On the other hand, I have a friend who runs a company called Groq. He used to basically work on Google's TP stuff and left to create Groq. He's been working on this for a long time and they're finally coming up with a Groq Cloud offering over hopefully the next six months.
If that works, that would be a big reason for us to switch from CoreWeave because a lot of the things that I've seen internally about what they can do is can be 5 to 10X faster at the same cost compared to Nvidia GPUs.
CoreWeave have been fantastic partners and they've made things stable in a space where most people haven't been able to provide production-grade infrastructure. I don’t think they've built much of a moat other than just being way ahead of people, but everyone's catching up. They know that this is important.
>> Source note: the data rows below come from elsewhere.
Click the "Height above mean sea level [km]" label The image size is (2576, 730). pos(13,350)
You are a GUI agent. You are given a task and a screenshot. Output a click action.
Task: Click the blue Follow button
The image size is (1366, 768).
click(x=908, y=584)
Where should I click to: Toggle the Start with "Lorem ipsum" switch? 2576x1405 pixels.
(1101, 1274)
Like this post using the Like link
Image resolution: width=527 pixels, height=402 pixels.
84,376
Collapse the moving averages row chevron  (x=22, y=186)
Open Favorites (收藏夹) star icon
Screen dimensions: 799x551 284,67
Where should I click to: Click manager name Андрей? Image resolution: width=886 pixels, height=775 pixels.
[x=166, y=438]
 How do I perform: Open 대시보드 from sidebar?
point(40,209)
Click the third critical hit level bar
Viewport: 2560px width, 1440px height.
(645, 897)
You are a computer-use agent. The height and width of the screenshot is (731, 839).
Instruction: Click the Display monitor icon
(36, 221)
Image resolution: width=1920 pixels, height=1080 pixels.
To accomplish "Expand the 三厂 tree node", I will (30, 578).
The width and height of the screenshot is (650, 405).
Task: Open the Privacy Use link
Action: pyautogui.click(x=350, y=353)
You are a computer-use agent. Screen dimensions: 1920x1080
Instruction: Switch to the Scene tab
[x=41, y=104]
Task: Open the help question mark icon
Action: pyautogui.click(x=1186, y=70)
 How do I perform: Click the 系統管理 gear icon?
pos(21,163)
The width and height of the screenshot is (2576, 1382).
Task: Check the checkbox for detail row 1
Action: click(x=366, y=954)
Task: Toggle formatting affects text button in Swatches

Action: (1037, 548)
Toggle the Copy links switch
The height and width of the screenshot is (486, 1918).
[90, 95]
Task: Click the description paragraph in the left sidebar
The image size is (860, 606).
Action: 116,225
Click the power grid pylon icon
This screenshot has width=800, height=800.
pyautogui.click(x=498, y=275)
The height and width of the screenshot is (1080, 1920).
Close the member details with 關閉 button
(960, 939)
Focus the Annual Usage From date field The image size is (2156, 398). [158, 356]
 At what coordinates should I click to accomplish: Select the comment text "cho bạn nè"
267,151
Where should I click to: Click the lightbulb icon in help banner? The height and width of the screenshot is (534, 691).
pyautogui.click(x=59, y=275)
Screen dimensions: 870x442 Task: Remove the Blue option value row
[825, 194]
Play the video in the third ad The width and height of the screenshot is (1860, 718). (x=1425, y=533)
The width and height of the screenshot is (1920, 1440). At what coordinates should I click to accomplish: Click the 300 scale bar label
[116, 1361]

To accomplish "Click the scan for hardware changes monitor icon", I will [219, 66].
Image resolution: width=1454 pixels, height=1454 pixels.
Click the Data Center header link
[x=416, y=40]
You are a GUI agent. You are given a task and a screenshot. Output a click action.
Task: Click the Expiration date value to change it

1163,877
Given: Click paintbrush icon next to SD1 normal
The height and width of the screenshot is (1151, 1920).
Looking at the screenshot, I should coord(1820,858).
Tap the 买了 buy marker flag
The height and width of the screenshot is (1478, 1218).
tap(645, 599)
It's almost like the thing that made it really easy for us to adopt them will make it really easy for us to leave them—because all they are is just a Kubernetes cluster of GPU capable instances. That just means we can move to any Kubernetes cluster, which is, if we move back to AWS, super easy. It will take us maybe five days. It's just like running Docker images.
If the price on AWS went down, you would be inclined to switch over so you could centralize everything?
Exactly. Right. And just for reliability. CoreWeave’s definitely had more outages than AWS. I would actually say that given the size and maturity of the company they are, it's actually impressive how few outages they've had. But it's not AWS.
If AWS goes down, the internet goes down, and so no one can blame you. Everyone knows everything's broken. Once in a while, we'll have a CoreWeave outage and we're like, “Oh, fuck, half our models aren't running. We can't serve search properly, we can't serve our assistant properly, and we have to put up the banner saying an upstream provider is having issues.”
We probably would have to do that 1/10th of the time if we were on AWS, and if it was happening on AWS, most likely people are already freaking out about so many things that they would hardly even notice.